▶ **Extract**

[Start of Attachment]

Four Georgia Tech Researchers Recognized as Top 20 Medical Researchers in the State
Four scientists at the Georgia Institute of Technology are among the top medical researchers in Georgia, according to the Atlanta Business Chronicle.
Four scientists at the Georgia Institute of Technology are among the top medical researchers in Georgia, according to the Atlanta Business Chronicle in a recent cover story (May 16-22 edition). But to hear them tell it, the number could easily be much higher.
“It’s a nice honor, to be recognized like this, but all of us are engaged in a number of collaborative efforts, so any successes we achieve individually represent the efforts of a broad community of our collaborators and colleagues,” says Todd McDevitt, Carol Ann and David D. Flanagan professor in the Wallace H. Coulter Department of Biomedical Engineering and also director of the Stem Cell Engineering Center. “Collectively, we’re a lot stronger than the individual pieces alone.”
McDevitt, along with Ravi Bellamkonda, Ross Ethier and Krishnendu Roy are among the 20 scientists featured in the article by Ellie Hensley, who writes, “Respected research universities like Georgia Tech and Emory University draw top talent, and a high level of collaborations between institutions like these creates a unique environment for scientists in the state.”
Indeed, partnerships with other institutions – like the one between Georgia Tech and Emory resulting in the Wallace H. Coulter Department of Biomedical Engineering – are a big reason these scientists happen to be here.
“That was very important to me. The collaborative effort is definitely something that attracted me to Georgia Tech – that, and also the opportunity to work with highly talented people who work in similar research areas,” says Roy, Carol Ann and David D. Flanagan Professor and Director of the Center for Immunoengineering at Georgia Tech, who came here from the University of Texas at Austin last summer.
Regarding the Georgia Tech-Emory collaboration, Ethier adds, “The idea of a partnership between public and private universities is certainly unusual, and a testament to people having vision and foresight.”
Ethier, the Georgia Research Alliance (GRA) Lawrence L. Gellerstedt, Jr. Eminent Scholar in Bioengineering, researches the biomechanics of cells and whole organs, targetting, among other things, glaucoma and new ways to treat the condition, which is the second most common cause of blindness. But it takes a collaborative, interdisciplinary approach, and enthusiastic support and leadership from a variety of sources, to make groundbreaking discoveries, and all of that is in place here, enough of it to have lured Ethier from the UK to Atlanta.
“The GRA provided me with the infrastructure to kick-start my research here, and that was really important,” says Ethier. “And there’s a can-do attitude here that’s so refreshing. You’re talking to folks, you ask a question and they tend to say, ‘yeah, we can figure out a way to make that happen.’”

[End of Attachment]

▶ **Exercise 1**
According to the article on the Georgia Tech medical researchers, which university did Krishnendu Roy leave to come to Georgia Tech?
▶ **Exercise 2**
Extend the article on the Georgia Tech medical researchers, picking up after its final quote from Ethier.
The material that comes next is from a different source than the article.

▶ **Dataset extract**
[Start of Attachment]

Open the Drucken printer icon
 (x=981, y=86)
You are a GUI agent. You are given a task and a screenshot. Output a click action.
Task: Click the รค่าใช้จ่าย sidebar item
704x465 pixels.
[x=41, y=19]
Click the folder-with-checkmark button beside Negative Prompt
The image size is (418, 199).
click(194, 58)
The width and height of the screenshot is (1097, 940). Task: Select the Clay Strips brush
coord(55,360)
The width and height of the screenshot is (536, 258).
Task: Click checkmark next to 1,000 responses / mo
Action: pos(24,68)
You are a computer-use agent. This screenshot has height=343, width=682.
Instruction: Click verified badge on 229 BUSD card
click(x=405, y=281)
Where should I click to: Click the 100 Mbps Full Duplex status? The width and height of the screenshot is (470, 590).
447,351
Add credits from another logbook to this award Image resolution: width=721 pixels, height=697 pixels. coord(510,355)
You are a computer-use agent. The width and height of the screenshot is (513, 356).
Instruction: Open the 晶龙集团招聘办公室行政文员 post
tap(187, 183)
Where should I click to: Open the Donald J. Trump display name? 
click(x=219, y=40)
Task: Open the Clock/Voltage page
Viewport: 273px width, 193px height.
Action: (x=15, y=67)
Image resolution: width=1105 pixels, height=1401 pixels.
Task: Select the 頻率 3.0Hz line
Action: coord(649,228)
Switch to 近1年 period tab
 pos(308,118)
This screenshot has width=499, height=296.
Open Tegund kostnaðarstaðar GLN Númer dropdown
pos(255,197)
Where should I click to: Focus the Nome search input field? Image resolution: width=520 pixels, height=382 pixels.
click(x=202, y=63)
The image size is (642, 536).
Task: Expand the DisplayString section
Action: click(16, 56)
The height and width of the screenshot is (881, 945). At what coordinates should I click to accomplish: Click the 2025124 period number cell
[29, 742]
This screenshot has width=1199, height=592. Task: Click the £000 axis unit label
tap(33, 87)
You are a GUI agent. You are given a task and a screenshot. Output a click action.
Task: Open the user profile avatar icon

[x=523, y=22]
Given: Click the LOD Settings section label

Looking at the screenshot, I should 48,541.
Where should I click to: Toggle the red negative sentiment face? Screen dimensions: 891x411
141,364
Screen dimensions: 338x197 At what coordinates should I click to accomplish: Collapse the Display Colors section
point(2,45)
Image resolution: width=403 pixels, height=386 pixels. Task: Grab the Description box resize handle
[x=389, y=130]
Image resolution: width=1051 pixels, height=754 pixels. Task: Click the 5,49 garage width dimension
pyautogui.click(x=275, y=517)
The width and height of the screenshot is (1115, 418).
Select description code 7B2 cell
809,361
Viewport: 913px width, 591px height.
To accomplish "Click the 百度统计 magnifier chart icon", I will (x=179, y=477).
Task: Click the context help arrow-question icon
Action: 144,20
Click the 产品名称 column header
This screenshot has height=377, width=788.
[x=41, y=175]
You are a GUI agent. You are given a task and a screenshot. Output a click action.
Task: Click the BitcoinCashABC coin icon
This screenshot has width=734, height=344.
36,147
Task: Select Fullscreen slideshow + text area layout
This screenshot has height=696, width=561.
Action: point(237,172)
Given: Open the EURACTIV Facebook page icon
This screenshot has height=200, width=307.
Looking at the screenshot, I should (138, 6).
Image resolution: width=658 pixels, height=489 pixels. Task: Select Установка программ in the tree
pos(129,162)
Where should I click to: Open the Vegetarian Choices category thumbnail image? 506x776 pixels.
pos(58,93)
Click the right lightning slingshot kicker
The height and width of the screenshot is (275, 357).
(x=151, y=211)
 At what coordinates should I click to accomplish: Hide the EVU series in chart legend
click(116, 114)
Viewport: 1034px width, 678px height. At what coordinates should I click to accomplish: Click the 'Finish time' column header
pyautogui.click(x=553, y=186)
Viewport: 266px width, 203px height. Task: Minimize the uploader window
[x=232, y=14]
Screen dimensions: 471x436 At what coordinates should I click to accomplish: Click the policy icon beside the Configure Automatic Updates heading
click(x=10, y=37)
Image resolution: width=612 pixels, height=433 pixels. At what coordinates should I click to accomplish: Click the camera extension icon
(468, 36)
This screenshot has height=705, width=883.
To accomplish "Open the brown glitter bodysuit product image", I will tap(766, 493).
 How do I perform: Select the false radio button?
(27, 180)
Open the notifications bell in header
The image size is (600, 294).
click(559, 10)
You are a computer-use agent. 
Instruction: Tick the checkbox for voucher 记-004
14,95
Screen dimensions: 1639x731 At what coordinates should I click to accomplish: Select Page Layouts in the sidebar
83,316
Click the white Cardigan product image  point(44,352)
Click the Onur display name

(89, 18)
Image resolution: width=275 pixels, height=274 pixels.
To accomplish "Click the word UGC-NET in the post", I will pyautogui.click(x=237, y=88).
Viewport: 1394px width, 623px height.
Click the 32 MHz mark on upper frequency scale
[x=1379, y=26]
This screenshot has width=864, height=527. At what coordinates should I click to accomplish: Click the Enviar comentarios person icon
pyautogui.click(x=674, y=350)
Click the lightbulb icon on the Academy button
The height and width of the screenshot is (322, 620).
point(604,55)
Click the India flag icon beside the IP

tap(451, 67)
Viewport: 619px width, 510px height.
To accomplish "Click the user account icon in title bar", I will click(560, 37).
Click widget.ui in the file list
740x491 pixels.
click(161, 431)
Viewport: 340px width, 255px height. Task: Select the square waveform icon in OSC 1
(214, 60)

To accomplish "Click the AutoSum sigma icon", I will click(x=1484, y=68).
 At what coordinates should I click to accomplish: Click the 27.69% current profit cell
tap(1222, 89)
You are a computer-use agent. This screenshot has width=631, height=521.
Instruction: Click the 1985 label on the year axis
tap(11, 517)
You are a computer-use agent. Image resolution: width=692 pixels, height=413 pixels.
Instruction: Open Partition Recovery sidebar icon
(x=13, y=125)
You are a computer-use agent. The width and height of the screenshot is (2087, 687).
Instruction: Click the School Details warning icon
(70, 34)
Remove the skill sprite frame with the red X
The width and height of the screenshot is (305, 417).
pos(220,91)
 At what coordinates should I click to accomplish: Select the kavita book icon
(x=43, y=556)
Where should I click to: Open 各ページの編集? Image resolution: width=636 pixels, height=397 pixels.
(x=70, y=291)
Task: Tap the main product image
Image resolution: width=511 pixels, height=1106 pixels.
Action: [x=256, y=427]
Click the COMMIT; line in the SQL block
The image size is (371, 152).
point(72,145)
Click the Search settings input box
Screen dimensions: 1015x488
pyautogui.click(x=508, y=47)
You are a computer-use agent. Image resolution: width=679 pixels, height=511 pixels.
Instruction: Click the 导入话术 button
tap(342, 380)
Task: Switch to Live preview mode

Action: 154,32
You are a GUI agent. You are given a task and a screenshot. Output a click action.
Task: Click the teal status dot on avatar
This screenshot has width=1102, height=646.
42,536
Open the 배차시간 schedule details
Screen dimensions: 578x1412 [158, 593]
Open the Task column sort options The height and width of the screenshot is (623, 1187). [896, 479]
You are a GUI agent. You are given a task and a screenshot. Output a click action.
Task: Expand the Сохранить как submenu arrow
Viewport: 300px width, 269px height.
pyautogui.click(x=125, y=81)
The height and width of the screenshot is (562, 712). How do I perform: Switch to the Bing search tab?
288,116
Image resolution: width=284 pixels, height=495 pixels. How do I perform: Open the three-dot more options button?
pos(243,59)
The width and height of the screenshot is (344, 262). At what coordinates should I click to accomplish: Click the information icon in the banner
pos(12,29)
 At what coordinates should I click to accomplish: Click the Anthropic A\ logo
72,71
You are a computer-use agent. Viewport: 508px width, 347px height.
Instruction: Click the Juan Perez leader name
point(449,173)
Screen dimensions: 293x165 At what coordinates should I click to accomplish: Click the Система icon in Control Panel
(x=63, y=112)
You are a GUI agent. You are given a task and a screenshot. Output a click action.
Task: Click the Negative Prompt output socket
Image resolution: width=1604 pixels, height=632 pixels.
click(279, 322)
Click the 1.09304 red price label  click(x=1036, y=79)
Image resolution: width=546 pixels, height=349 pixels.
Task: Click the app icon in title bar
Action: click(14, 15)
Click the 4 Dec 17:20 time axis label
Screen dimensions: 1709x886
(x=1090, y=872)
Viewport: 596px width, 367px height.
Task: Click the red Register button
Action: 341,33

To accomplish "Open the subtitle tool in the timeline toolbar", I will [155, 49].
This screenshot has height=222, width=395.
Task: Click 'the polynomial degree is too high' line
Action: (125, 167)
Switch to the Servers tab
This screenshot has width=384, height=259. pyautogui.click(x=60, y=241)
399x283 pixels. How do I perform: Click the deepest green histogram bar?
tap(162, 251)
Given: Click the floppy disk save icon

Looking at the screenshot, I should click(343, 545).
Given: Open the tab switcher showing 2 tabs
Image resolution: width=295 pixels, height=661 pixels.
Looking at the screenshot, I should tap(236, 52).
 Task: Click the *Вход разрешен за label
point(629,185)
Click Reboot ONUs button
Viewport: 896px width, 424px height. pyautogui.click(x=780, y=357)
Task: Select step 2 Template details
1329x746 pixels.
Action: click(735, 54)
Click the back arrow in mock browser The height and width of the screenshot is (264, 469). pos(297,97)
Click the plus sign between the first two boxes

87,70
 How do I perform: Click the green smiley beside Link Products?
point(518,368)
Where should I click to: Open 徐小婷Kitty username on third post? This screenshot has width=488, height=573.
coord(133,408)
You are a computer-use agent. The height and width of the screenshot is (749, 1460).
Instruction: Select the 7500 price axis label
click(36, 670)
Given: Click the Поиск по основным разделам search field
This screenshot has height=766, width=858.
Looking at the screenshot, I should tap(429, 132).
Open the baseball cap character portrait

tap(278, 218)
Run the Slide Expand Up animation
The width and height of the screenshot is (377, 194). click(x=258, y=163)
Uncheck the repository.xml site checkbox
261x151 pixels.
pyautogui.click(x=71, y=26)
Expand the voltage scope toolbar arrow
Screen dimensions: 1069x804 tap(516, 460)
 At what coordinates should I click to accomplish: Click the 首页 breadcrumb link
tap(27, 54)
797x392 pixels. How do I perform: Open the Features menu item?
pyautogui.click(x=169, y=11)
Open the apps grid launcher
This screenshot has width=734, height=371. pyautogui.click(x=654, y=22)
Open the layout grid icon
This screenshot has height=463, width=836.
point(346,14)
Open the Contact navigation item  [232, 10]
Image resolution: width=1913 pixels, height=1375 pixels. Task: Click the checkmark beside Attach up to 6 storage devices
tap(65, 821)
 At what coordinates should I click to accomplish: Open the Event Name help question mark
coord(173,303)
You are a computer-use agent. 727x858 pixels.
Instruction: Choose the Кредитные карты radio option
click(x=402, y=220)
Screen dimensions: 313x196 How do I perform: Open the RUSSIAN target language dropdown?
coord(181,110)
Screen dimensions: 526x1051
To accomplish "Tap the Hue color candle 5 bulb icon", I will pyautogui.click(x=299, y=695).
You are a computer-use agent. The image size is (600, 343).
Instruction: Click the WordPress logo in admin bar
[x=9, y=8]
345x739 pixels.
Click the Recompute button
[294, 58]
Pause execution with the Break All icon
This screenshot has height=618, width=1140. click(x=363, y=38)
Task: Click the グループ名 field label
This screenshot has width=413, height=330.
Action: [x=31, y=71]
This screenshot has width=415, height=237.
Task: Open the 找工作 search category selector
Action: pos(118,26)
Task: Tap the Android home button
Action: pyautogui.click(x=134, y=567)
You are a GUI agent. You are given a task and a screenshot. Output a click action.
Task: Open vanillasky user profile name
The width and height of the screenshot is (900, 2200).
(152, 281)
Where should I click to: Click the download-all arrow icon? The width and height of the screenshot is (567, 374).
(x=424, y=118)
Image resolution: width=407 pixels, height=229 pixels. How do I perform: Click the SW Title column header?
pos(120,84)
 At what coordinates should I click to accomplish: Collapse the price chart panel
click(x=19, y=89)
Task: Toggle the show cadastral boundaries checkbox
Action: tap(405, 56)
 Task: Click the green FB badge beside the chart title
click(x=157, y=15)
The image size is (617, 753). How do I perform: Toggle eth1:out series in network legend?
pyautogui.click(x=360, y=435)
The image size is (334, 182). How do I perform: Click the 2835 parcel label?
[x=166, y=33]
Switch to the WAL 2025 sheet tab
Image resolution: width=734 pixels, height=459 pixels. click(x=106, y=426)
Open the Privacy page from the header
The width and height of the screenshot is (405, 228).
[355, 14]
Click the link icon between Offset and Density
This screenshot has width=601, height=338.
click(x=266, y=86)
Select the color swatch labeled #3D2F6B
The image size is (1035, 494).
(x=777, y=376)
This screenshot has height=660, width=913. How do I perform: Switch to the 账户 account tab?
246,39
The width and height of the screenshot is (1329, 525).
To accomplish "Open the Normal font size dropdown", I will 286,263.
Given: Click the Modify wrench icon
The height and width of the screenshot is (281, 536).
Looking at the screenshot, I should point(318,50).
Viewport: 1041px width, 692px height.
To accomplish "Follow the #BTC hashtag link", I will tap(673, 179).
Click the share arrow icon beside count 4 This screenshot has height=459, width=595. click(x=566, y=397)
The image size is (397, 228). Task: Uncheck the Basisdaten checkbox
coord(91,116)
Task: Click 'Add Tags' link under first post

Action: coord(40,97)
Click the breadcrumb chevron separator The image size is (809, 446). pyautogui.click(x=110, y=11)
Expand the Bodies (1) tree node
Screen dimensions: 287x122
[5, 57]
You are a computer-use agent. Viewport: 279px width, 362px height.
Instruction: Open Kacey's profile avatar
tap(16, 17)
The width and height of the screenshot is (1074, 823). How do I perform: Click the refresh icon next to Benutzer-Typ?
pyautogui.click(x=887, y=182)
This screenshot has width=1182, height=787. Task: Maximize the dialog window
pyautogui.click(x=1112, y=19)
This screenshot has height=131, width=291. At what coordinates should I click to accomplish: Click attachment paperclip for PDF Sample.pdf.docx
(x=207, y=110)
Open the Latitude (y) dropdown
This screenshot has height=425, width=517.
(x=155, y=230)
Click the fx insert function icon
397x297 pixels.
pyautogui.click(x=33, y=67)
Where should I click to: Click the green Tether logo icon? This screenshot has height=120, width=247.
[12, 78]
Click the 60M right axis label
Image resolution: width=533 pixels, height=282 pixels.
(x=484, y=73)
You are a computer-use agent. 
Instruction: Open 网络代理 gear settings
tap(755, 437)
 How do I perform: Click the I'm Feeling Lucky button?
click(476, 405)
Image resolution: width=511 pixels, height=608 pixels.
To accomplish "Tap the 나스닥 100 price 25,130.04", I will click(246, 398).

[End of Attachment]

▶ **Written answer 1**
The University of Texas at Austin.

▶ **Written answer 2**
That willingness to make things happen – and also to take risks – is one of the human (and institutional) elements that appeals most to Bellamkonda, who chairs the Wallace H. Coulter Department of Biomedical Engineering, and researches neural tissue engineering and cancer and is working to develop targeted drug delivery for brain tumor therapy.
“In my mind, we have a can-do, fearless attitude in medical research that perhaps comes from the influence of engineering thought in medicine,” he says. “In my personal case, I've realized somewhere along the way that research is not about building a career – its about making progress and having an impact. Kids and older patients who might benefit from our research don't have the luxury of time – they need the advances we are working on today. And for this reason, it is worth taking on higher risk, high reward projects to complement more incremental research. These two elements - not being afraid of failure, and the need to make progress at a different pace than the field as a whole is moving, lead to breakthroughs in my mind. And my experience is completely consistent with this.”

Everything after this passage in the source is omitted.